## Start Record list

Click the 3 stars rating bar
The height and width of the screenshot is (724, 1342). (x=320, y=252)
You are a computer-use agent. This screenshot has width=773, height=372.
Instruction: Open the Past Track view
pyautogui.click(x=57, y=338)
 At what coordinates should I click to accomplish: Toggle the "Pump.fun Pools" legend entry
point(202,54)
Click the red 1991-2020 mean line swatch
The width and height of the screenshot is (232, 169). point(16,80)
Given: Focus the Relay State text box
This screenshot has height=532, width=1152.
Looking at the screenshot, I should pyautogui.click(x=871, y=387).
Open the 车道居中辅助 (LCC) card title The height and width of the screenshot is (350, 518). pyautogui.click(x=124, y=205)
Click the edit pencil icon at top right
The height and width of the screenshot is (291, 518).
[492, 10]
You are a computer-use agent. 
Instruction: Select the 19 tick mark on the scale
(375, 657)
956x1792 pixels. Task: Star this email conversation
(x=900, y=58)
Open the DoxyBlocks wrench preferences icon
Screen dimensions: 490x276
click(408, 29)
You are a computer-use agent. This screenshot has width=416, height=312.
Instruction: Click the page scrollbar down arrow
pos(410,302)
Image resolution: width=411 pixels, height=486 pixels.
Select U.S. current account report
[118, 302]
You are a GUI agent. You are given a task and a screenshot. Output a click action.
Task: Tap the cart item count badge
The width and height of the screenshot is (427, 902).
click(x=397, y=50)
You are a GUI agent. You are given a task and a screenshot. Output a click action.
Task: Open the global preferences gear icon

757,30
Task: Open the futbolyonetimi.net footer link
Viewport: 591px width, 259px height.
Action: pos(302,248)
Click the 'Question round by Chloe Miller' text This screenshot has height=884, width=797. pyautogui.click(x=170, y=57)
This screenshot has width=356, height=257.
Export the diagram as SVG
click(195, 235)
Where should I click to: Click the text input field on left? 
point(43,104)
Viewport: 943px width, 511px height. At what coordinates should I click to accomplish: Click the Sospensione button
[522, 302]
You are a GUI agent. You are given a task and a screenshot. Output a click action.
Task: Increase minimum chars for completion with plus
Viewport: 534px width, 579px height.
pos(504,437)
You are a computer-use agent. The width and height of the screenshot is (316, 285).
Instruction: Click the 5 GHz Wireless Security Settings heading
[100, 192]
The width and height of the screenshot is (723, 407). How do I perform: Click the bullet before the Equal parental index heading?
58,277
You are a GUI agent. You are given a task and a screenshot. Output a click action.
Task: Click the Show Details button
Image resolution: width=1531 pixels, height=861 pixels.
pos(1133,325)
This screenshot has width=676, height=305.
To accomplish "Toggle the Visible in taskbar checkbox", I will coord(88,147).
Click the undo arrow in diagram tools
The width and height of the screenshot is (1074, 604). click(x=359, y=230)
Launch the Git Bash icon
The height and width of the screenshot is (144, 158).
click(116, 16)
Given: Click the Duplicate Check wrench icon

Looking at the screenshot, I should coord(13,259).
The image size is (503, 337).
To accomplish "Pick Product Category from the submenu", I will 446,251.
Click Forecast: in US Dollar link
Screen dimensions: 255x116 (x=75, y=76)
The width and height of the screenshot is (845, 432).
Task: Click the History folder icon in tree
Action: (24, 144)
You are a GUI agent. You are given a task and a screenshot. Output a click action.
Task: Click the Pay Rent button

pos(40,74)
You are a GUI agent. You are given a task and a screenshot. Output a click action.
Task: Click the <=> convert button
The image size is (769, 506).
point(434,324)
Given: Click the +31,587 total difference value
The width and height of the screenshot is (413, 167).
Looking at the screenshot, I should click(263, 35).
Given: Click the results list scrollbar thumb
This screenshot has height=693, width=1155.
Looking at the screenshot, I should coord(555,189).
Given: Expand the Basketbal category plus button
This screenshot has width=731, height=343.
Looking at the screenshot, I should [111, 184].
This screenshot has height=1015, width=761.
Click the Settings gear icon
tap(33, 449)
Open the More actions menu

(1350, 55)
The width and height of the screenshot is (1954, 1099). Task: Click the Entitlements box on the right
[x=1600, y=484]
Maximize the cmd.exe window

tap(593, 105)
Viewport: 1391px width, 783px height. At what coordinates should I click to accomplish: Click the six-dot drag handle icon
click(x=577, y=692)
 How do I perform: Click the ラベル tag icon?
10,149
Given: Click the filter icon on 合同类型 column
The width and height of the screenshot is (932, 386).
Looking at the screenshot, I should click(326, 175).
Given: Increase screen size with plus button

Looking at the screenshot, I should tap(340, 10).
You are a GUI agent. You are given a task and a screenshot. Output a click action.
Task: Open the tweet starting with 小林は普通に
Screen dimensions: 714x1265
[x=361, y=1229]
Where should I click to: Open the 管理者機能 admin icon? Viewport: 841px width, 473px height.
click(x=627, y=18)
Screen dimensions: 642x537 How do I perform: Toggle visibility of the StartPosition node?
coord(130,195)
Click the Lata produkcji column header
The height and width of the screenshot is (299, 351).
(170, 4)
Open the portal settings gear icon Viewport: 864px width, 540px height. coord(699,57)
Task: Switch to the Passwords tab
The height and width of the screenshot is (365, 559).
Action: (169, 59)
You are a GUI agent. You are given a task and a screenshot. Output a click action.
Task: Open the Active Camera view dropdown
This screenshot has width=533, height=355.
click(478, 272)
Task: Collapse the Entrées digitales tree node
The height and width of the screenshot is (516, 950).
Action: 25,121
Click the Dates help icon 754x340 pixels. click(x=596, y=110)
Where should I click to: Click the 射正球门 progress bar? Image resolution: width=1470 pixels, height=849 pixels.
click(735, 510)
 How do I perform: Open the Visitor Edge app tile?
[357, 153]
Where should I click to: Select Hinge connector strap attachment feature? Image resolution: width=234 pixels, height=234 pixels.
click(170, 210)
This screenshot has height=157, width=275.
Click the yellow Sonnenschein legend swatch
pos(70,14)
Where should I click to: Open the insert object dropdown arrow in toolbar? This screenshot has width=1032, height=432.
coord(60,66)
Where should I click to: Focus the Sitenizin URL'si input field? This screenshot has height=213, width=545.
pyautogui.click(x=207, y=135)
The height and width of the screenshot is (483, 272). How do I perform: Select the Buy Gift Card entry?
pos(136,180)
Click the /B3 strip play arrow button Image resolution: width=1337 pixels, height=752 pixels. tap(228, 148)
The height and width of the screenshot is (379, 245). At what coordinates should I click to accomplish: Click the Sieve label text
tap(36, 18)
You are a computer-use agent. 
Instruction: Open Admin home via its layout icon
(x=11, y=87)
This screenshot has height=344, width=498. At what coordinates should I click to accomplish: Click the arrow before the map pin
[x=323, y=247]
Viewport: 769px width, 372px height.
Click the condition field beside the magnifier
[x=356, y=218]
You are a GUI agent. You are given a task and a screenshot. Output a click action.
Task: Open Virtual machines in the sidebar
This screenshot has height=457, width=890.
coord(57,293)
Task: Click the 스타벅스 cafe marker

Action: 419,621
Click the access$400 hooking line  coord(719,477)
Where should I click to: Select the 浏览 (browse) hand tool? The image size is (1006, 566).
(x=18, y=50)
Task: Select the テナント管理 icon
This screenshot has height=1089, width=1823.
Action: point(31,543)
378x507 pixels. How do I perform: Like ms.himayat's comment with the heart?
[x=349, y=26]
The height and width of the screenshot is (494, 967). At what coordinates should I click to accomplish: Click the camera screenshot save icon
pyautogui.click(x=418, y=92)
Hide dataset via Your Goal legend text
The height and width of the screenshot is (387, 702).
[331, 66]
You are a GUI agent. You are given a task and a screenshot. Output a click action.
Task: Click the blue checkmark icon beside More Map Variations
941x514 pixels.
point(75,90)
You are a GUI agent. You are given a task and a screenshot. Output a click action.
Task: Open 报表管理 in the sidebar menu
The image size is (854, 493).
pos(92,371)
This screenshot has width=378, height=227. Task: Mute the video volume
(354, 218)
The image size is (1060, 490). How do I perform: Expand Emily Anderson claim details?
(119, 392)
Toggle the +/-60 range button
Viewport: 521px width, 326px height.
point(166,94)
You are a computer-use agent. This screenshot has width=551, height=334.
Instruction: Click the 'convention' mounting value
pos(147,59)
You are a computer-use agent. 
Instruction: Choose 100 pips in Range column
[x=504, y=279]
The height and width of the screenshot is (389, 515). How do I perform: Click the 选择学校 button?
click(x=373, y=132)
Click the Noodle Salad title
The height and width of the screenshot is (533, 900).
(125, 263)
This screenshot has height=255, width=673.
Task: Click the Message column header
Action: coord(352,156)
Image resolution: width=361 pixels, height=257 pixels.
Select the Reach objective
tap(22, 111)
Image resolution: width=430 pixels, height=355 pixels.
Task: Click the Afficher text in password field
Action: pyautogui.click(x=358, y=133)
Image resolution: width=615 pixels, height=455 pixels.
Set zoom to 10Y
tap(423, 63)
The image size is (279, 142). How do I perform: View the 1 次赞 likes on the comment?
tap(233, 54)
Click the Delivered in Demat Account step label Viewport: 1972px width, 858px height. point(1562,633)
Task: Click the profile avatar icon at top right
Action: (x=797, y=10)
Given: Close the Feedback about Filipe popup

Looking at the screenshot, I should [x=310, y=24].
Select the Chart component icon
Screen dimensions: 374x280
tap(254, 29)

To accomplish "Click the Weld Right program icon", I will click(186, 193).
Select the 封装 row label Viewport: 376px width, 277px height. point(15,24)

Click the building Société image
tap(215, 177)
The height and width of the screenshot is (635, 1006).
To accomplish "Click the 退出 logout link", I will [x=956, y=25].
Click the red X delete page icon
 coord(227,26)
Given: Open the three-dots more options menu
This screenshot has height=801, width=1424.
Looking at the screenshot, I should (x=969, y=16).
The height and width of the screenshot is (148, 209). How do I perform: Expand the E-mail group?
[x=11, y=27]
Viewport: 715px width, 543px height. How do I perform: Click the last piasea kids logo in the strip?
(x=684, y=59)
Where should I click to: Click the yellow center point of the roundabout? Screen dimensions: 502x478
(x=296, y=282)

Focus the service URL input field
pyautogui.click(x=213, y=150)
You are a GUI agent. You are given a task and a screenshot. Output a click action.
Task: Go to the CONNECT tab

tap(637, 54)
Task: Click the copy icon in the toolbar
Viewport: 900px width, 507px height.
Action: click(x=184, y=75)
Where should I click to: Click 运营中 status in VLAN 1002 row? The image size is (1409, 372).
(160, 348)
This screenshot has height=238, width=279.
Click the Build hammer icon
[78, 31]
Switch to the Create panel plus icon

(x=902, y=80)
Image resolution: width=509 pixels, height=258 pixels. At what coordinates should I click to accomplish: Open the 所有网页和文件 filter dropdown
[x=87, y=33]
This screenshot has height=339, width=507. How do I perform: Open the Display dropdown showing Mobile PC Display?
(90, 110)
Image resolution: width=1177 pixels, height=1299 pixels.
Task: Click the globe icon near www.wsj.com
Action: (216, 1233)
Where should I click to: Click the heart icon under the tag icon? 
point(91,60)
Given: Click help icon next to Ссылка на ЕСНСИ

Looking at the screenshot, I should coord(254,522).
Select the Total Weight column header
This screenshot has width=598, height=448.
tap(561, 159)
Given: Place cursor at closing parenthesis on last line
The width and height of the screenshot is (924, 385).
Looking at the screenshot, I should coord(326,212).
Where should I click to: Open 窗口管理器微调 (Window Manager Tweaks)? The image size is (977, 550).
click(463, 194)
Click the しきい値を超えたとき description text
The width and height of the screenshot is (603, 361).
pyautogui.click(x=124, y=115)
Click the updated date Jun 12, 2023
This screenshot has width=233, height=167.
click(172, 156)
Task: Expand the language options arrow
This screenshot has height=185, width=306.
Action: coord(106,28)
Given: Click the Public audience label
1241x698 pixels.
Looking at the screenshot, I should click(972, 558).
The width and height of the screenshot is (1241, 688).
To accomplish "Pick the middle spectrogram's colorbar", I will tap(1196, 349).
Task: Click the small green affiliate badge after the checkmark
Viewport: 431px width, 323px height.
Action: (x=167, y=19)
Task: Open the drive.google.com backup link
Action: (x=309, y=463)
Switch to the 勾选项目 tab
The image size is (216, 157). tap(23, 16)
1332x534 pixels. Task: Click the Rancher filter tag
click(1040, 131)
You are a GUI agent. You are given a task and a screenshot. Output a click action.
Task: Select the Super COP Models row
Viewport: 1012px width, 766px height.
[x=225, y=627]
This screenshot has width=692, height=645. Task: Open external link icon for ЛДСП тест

## End Record list

Problem to solve - Render the stretch of rows from the line containing "The image size is (279, 142)." through the line containing "Action: (x=797, y=10)" as a JSON list of strings, one string per line, skipping blank lines.

Correct output -
[
  "The image size is (279, 142). How do I perform: View the 1 次赞 likes on the comment?",
  "tap(233, 54)",
  "Click the Delivered in Demat Account step label Viewport: 1972px width, 858px height. point(1562,633)",
  "Task: Click the profile avatar icon at top right",
  "Action: (x=797, y=10)"
]